#### [Records for finding displayed items]
◆ ◆ ◆
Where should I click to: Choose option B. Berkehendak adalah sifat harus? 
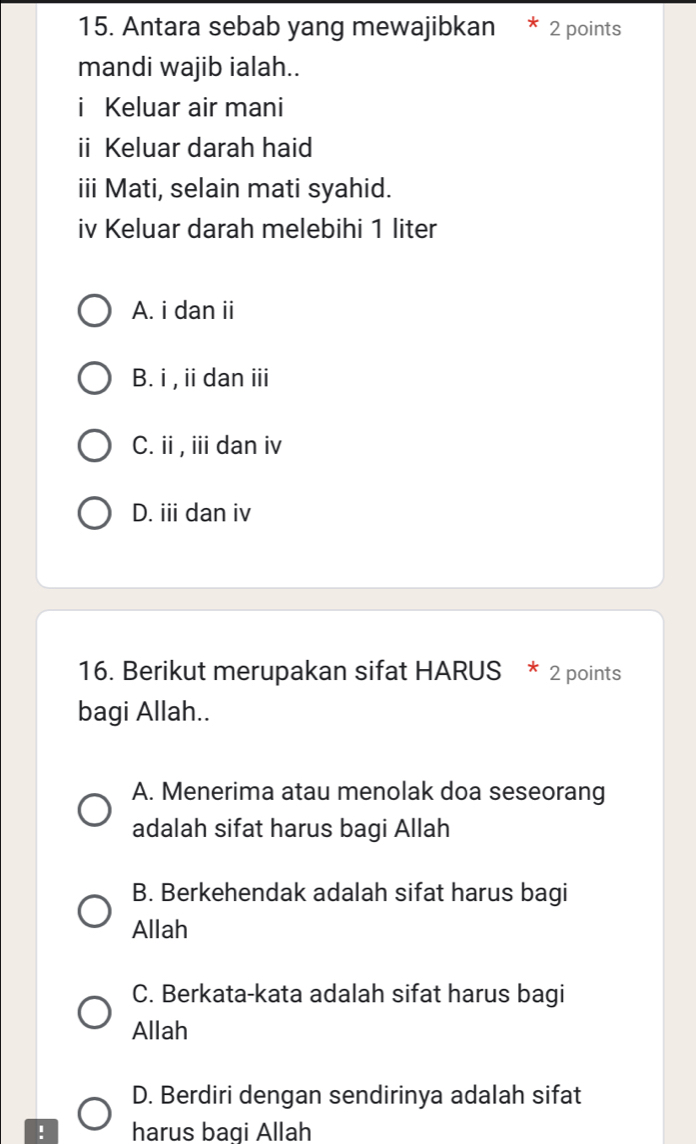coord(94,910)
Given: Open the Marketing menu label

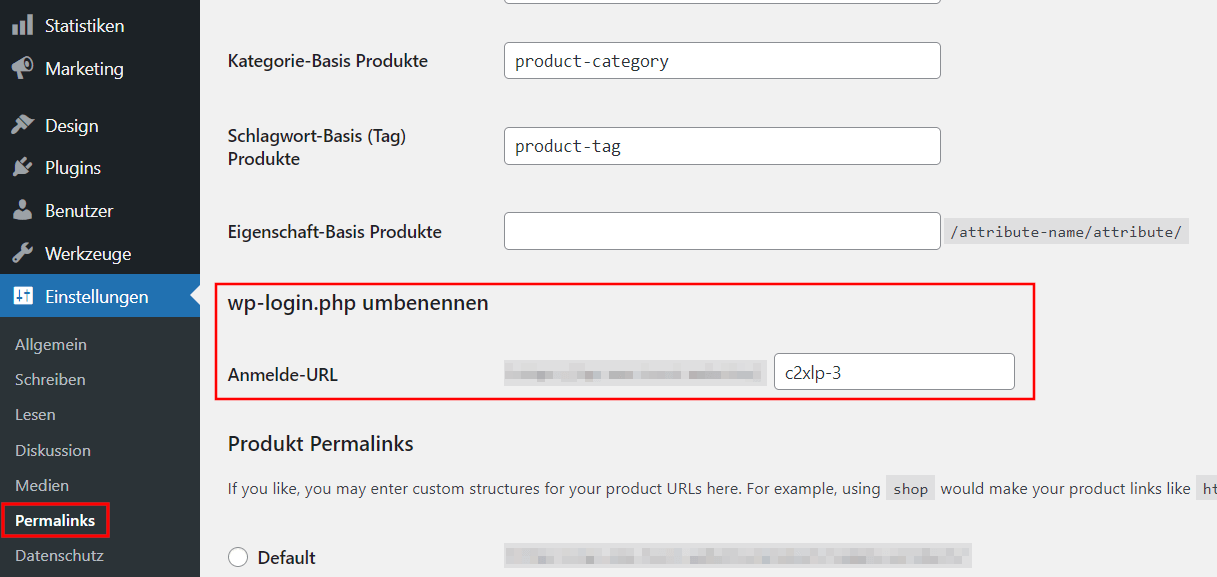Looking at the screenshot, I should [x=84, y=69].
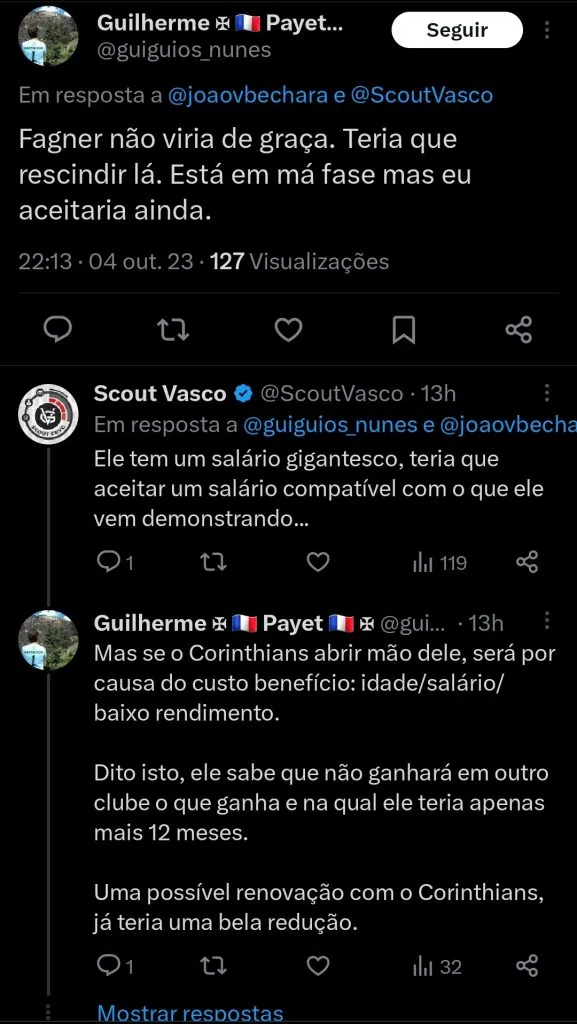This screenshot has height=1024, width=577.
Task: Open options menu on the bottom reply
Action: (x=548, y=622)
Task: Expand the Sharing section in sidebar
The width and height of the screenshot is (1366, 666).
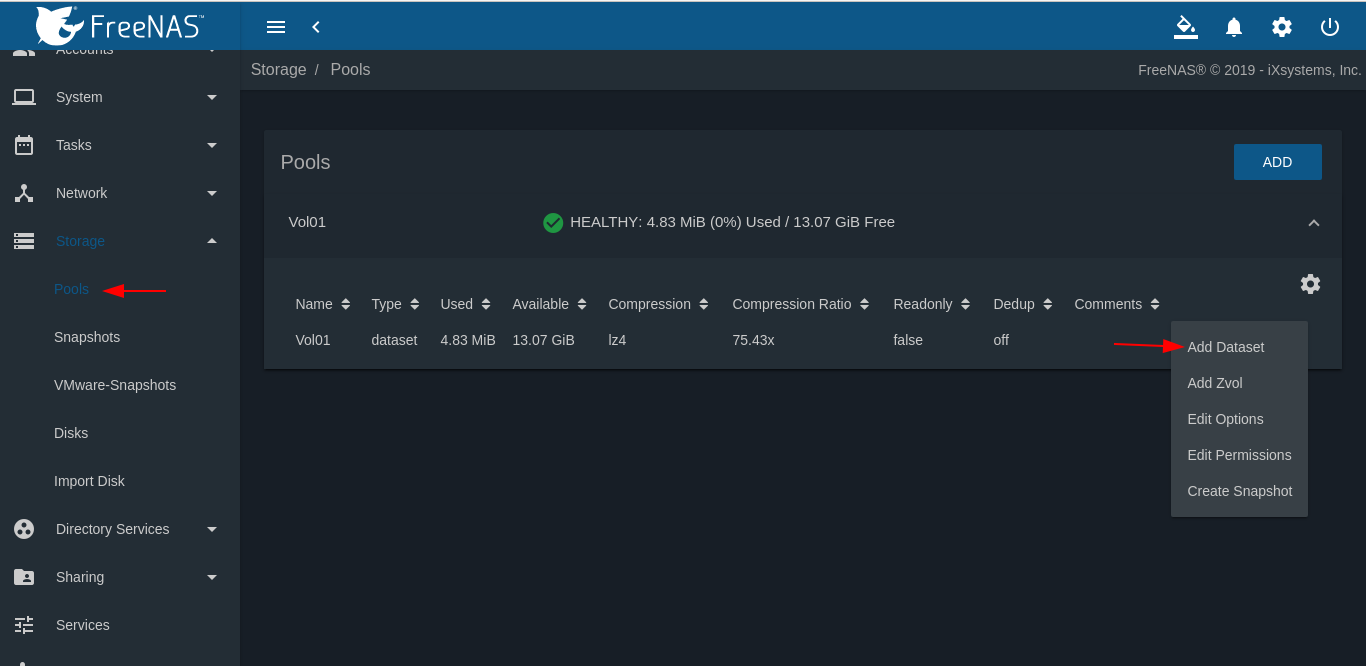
◆ ◆ ◆
#### [REQUIRED WORK]
Write out every one of the records above, line by line and without any change, and leave the pictures out.

#### [CORRECT ANSWER]
Where should I click to: Choose option B. Berkehendak adalah sifat harus? 
coord(94,910)
Given: Open the Marketing menu label

Looking at the screenshot, I should [x=84, y=69].
This screenshot has height=1024, width=577.
Task: Open options menu on the bottom reply
Action: (x=548, y=622)
Task: Expand the Sharing section in sidebar
The width and height of the screenshot is (1366, 666).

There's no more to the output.